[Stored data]
━━━━━━━━━━━━━━━━

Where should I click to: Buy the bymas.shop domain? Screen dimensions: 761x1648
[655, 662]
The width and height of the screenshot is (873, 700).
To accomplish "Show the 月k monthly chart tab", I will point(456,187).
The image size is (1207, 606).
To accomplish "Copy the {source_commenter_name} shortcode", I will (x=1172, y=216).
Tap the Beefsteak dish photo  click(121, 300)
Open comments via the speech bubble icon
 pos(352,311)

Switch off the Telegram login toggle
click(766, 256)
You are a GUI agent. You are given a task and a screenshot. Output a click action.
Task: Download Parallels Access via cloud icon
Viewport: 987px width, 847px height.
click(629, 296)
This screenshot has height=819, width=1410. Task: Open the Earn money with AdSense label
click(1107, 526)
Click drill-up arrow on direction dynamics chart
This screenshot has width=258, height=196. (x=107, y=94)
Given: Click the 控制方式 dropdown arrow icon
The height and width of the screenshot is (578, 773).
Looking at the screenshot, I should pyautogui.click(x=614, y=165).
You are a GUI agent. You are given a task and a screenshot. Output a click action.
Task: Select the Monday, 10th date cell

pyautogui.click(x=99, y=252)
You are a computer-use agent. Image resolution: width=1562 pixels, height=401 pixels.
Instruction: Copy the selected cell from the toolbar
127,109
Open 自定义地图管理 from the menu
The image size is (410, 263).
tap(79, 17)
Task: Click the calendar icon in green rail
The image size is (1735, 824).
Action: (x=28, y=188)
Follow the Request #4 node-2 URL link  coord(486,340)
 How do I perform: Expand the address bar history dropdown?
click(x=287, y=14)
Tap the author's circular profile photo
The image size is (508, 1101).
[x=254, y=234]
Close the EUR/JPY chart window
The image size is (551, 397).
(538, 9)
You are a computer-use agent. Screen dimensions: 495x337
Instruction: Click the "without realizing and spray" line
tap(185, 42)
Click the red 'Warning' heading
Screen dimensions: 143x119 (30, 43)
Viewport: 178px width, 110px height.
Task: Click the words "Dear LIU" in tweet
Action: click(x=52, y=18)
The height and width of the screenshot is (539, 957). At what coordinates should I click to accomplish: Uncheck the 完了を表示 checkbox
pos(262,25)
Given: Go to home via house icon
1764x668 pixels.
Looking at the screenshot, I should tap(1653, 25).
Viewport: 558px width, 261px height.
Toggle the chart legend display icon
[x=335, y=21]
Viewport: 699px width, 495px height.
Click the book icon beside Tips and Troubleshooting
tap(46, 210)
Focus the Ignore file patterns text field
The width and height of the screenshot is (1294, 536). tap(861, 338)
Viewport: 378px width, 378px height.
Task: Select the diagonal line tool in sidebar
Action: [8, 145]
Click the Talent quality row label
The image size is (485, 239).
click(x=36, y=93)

━━━━━━━━━━━━━━━━

**Exercise:** Return each line above where the word "agent" shows up.

**Task response:**
You are a GUI agent. You are given a task and a screenshot. Output a click action.
You are a GUI agent. You are given a task and a screenshot. Output a click action.
You are a computer-use agent. Image resolution: width=1562 pixels, height=401 pixels.
You are a computer-use agent. Screen dimensions: 495x337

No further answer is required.